Note on filtering implementation: The Nemotron server's filtering layer can be built with open-source local DLP tools such as Microsoft Presidio (PII detection, runs entirely offline) combined with custom regex and schema validation. On the Claude Code server side — which does have internet access — services like Cloudflare Zero Trust, Gateway, and DLP can guard outbound communications as a second layer. The two complement each other: local DLP for the air-gapped inference server, cloud-based DLP for the internet-facing orchestration server.

This is Tier 0 implemented at the hardware topology level rather than the container level. And arguably, it is the most honest version of "local AI" — the data stays on a machine you own, processed by a model you chose, with no path to the outside world that any software vulnerability could exploit.

It is also worth noting that the benefits of this architecture extend beyond risk mitigation. A fully self-contained local environment is not just a defensive posture — it is a platform. Within a closed network, organizations can scale the Nemotron server into a multi-node cluster and build capabilities that would be impossible or unacceptable to outsource: fine-tuning on proprietary datasets, building RAG pipelines over internal knowledge bases, optimizing inference (quantization, distillation, KV cache tuning) — all without any data ever leaving the organizational boundary. For use cases involving the highest levels of confidentiality — where even the existence of the data cannot be disclosed to any third party — this is not merely preferable. It is the only viable architecture. No amount of contractual guarantees from an external provider can substitute for the physical absence of an external connection.

Concrete sizing for a 1,000-person organization:

The hardware requirements for this architecture are surprisingly modest:

Nemotron server: ~20x RTX 5090 (32GB VRAM each) in 1–2 racks. With Nemotron 9B quantized to INT4 (~5GB), each GPU retains ~27GB for KV cache. At 4K context length, each GPU handles 5–10 simultaneous inference streams. In typical enterprise usage, only 5–10% of users are actively generating at any moment, so one GPU comfortably serves 50–100 users. 20 GPUs cover 1,000 users with comfortable headroom for peak loads. vLLM's continuous batching and PagedAttention maximize throughput across concurrent requests.
Claude Code orchestration: ~10 Chromebook Plus devices (~$700 each). These are stateless orchestrators running Claude Code — they issue curl commands and relay filtered results. They carry no sensitive data and are trivially replaceable.
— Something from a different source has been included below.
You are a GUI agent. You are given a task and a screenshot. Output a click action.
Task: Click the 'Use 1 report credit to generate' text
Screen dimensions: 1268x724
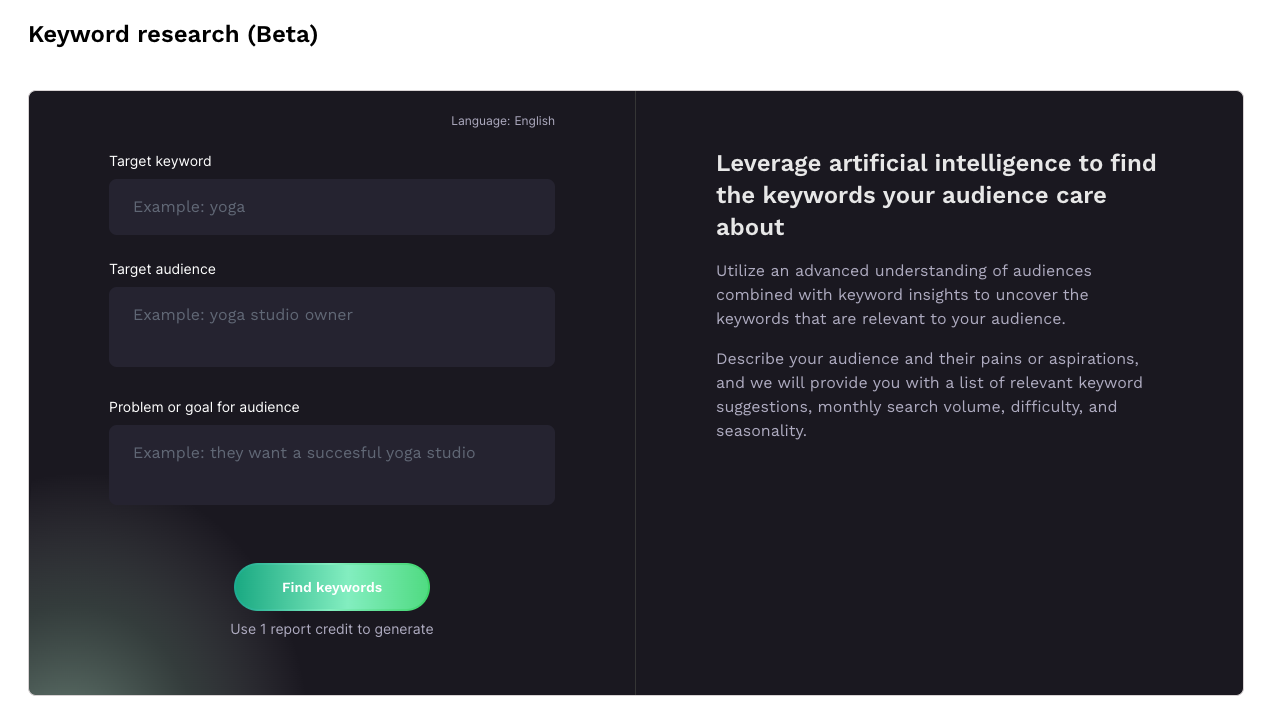[x=331, y=628]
Scale the count with the number of concurrent active users, not total headcount.
Networking: Tailscale. VPN mesh setup takes minutes, not weeks. Zero infrastructure overhead.
Total initial cost: around $50,000 USD. RTX 5090 at ~$2,000 each ($40,000), Chromebook Plus at ~$700 each ($7,000), Tailscale is free or minimal cost. That is the full price of a secure, private AI infrastructure for 1,000 people. Compare this to a typical enterprise AI platform engagement with a system integrator — which would cost 100x more, take months to deploy, and likely route your data through cloud APIs you cannot audit.

This article was developed through a dialogue with Claude by Anthropic. The philosophical framing and architectural analysis emerged from that collaboration.